The post “Cybercrime today” ends by stating that the “first step to fight cyber attacks is to set up solid international rules and regulations […]”. On second thought, fighting against cybercrime starts at a lower level. It is not simply the duty of governments, Interpol or network administrators but the concern of all Internet users.

But do we actually act responsibly? Most of us have already been cybercrime victims in one way or another, but how many of us have reported them to relevant authorities and how many just ignored them?
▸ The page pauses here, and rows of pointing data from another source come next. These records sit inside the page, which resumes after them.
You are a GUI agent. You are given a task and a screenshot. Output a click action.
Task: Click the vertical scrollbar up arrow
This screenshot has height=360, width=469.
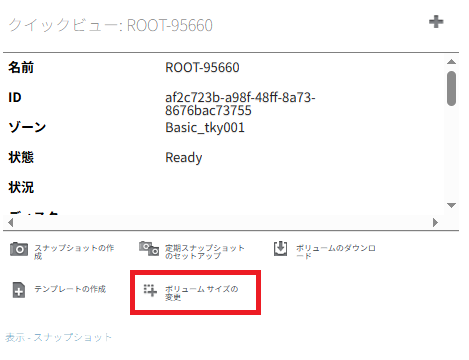tap(451, 62)
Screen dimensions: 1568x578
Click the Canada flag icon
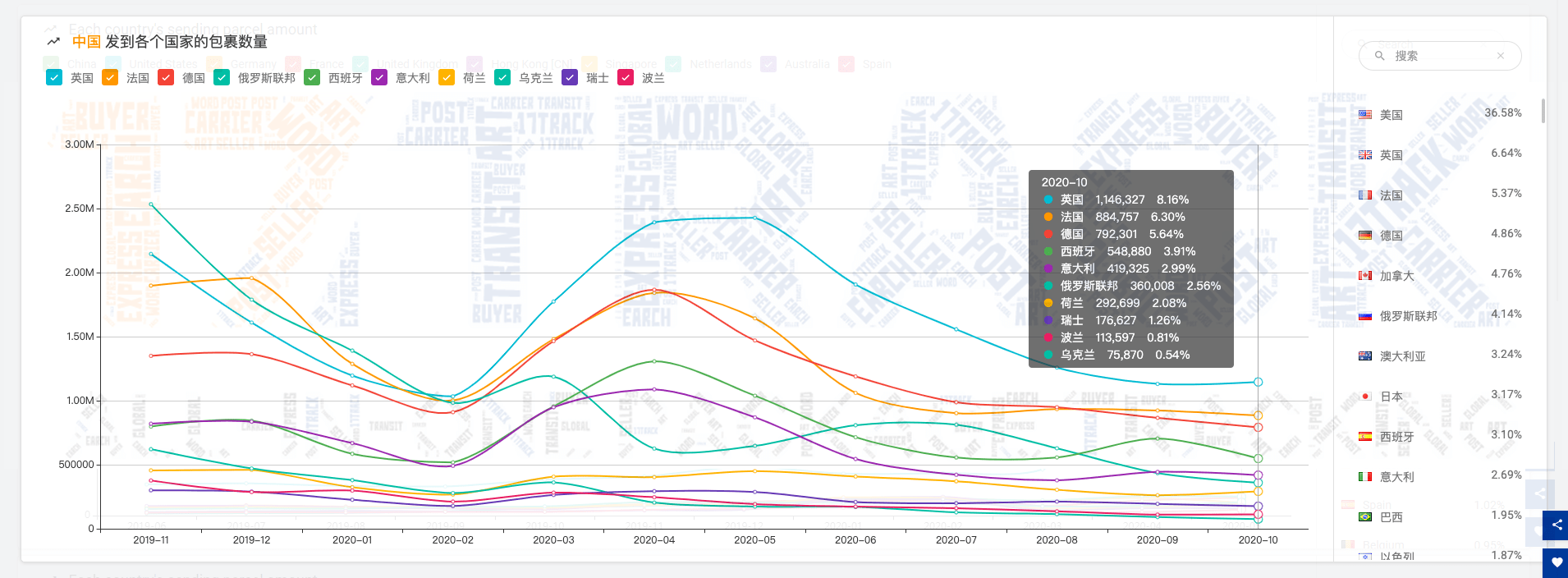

A recent study revealed that 80 percent of the surveyed people (over 7,000 worldwide Internet users) do not believe in reporting cybercrime cases and think the criminals will never be brought to justice. And less than half of them don’t even bother to report the crime.

How about Singaporeans who are often described as responsible citizens? Well, a very recent Chanel News Asia article states that “70 per cent of Internet users in Singapore have fallen victim to cyber-crimes including computer viruses, online credit card fraud and identity theft. And, 71 per cent do not expect cyber-criminals to be brought to justice.”

Despite the increasing number of cybercrimes, most of the victims stay silent about it. This behaviour is considered as the “Silent Digital Epidemic” by some. Why?

Some say it takes time and costs money to report and follow a cybercrime case. Others say cybercrime evidences are difficult to collect making it almost impossible to bring the case to the court. In my opinion all these are just secondary reasons and the real reason is our tendency to ignore crimes that affect us less. The loss we suffer from a cybercrime is often considered negligible because most often we don’t even feel the loss. So what is the use of spending (in terms of time and money) more than what you have lost to report it? Also, victims or their peers do not see cybercrime the way they perceive real life crimes. Most of us are passive and unconcerned about virtual crimes compared to real life, often ignoring the fact that we can lose as much from cybercrimes as we do from real crimes.

This mind-set and behaviour increase the number of unreported cybercrime cases and make us uncooperative with authorities in fighting against cybercrimes. On a consequentialism perspective, decreasing cybercrimes will only benefit a large amount of people, therefore every action we take in fighting against cybercrimes is an ethical act. Governments have made it easier for us to report cybercrimes just like they did for real life crimes. Cybercrimes can be reported to local police or to related organizations and many other ways. For instance, in NUS, Computer Centre is doing a fine job in creating awareness about cybercrimes as well as taking actions on reported cases.

The famous philosopher Socrates once said he was “citizen of the world” and that is very suitable for today’s digital era where territorial boundaries have been removed making us citizens of the world and at the same time making crimes easier across the borders. Each Internet users should take personal responsibility for their as well as their society’s cyber wellness and security.